Direktur Perencanaan Investasi dan Manajemena Risiko Pertamina Afdhal Bahaudin, menjelaskan hanya sekitar 30 persen saja dana berasal dari internal. "Sedangkan 70 persen akan berasal dari pinjaman luar," tegasnya, Ahad (16/12).
Namun, ia belum bisa memastikan berapa blok yang akan diambil alih tahun depan. Pastinya, Pertamina menargetkan blok yang akan diakuisisi merupakan blok-blok produksi.
Saat ini, Pertamina memiliki mayoritas sejumlah blok migas di Indonesia. Untuk 2012, misalnya Pertamina menargetkan mengakuisisi lima blok baru.
Satu blok diantaranya merupakan milik perusahaan asal AS Harvest yang berada di Venezuela. Namun hingga kini pembahasan masih terus menunggu persetujuan dari Kementerian BUMN sebagai pemegang saham Pertamina.

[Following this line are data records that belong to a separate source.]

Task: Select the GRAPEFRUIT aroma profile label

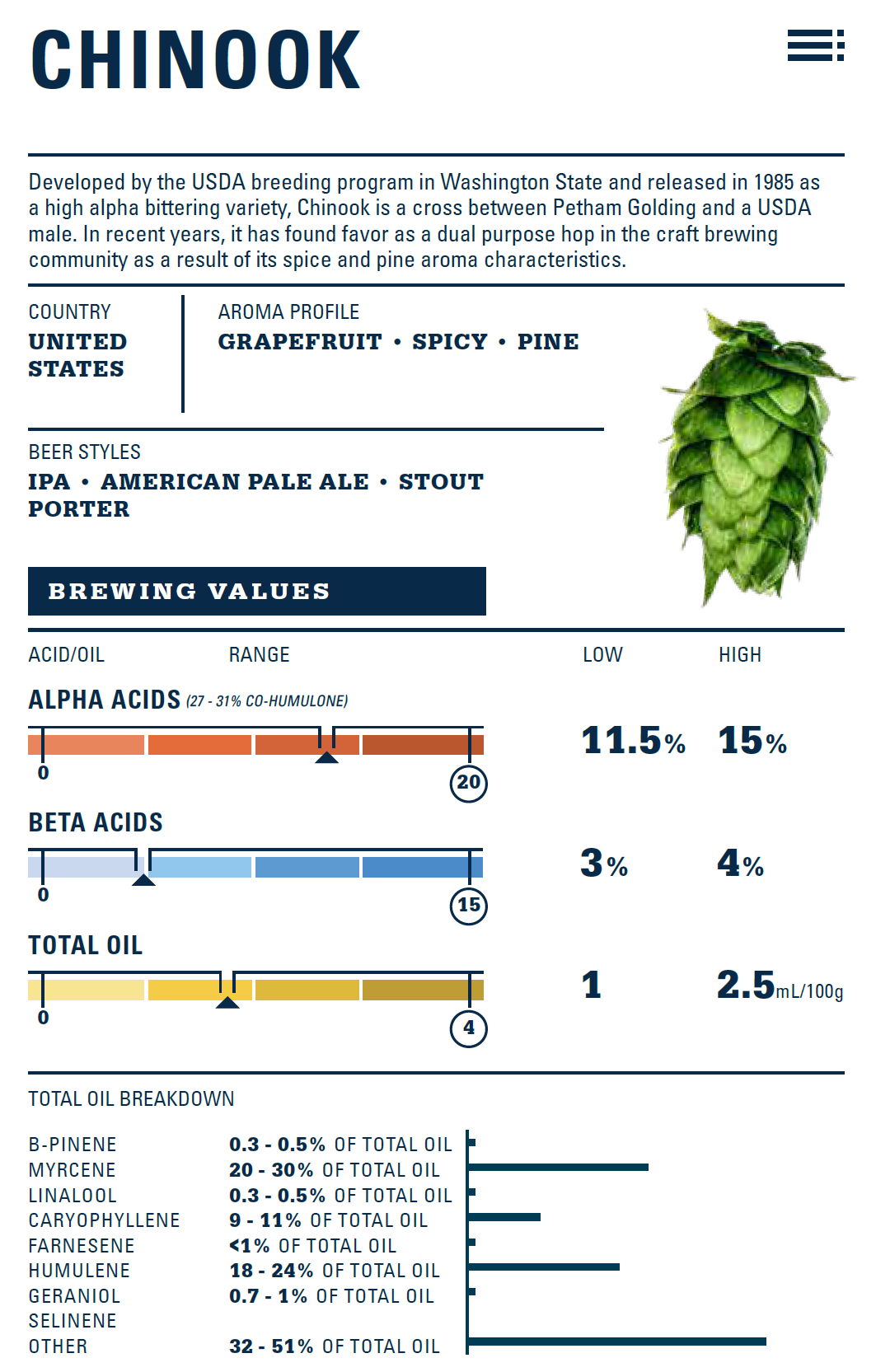Action: (x=300, y=342)
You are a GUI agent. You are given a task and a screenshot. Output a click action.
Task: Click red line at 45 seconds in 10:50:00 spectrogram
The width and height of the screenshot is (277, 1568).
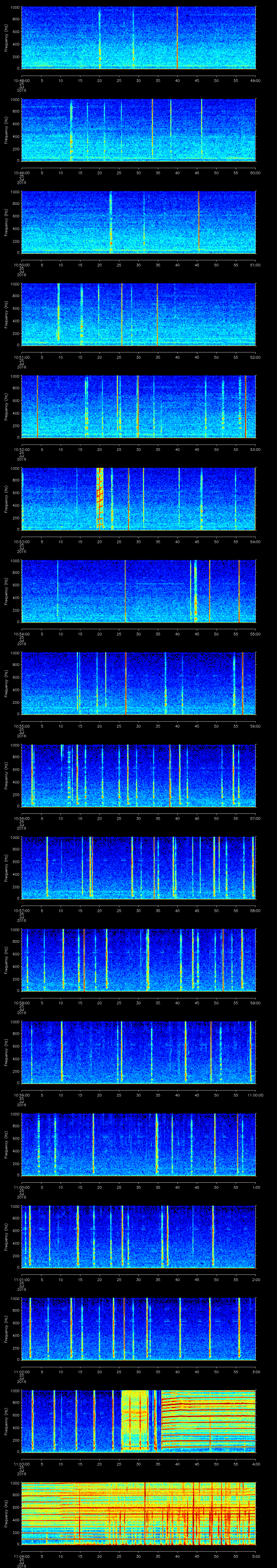pos(199,222)
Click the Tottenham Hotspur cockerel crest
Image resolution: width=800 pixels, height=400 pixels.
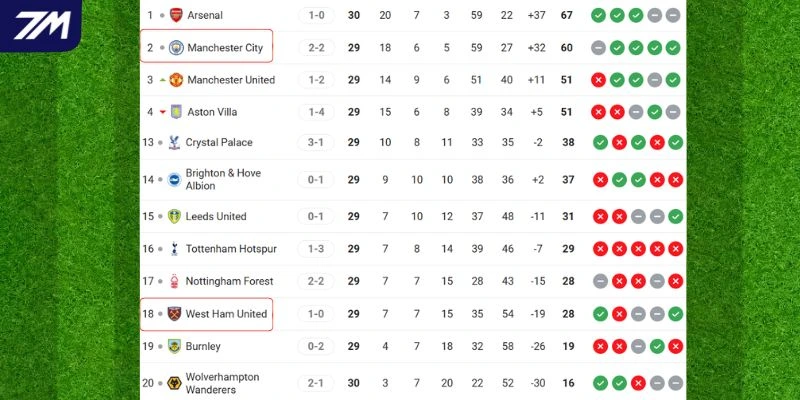point(176,248)
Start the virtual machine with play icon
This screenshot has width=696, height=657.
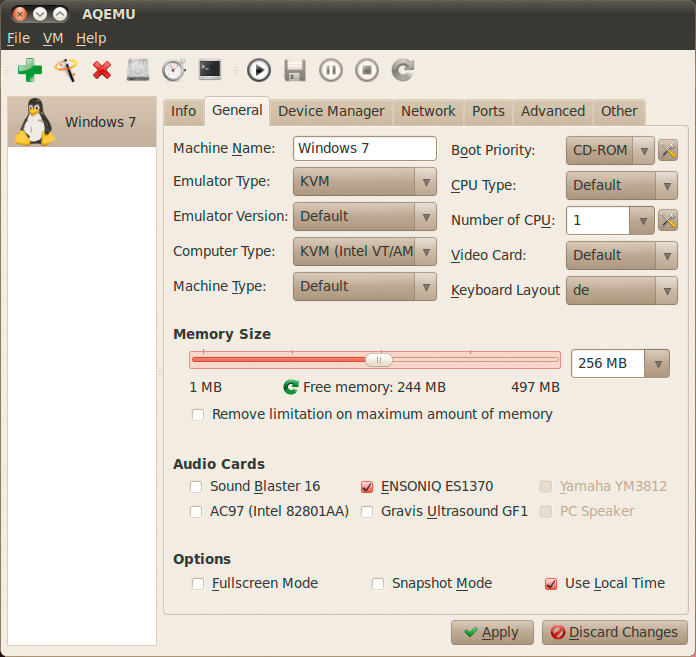tap(259, 70)

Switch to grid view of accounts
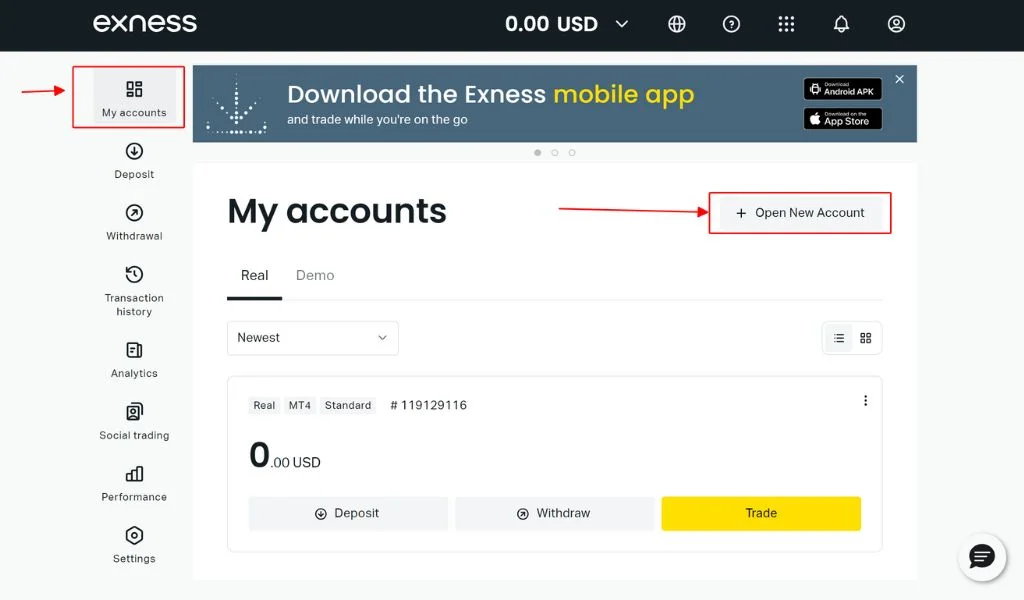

Dengan akuisisi ini Pertamina berharap mampu menggenjot produksi minyak hingga 32 ribu barel per hari. Karena sejumlah proses akuisisi belum final, target ini mundur hingga tahun depan.
Sementara itu, terkait soal pengelolaan Blok Mahakam di Kalimantan Timur, hingga kini Pertamina belum menerima kepastian apakah perusahaan itu akan menjadi operator blok gas tersebut. Blok Mahakam sendiri akan segera habis masa kontraknya dengan Total E&P Indonesie 2017 nanti.
"Kita masih diminta mempresentasikan pendanaan," katanya. Tapi diungkapkannya, bila diserahkan blok ini, Pertamina pasti membutuhkan dana dari pihak lain di luar dana internal perusahaan itu.
Sayangnya, ia belum bisa memastikan berapa jumlah dana yang diperlukan. Kemungkinan besar, kata dia, Pertamina akan mencoba meminjam melalui perbankan.
Sebelumnya, Menteri Energi dan Sumber Daya Mineral, Jero Wacik menegaskan akan memprioritaskan blok-blok migas yang akan habis masa kontraknya pada perusahaan nasional. Bahkan khusus untuk Mahakam, pemerintah akan memberi Pertamina saham paling besar minimal 51 persen.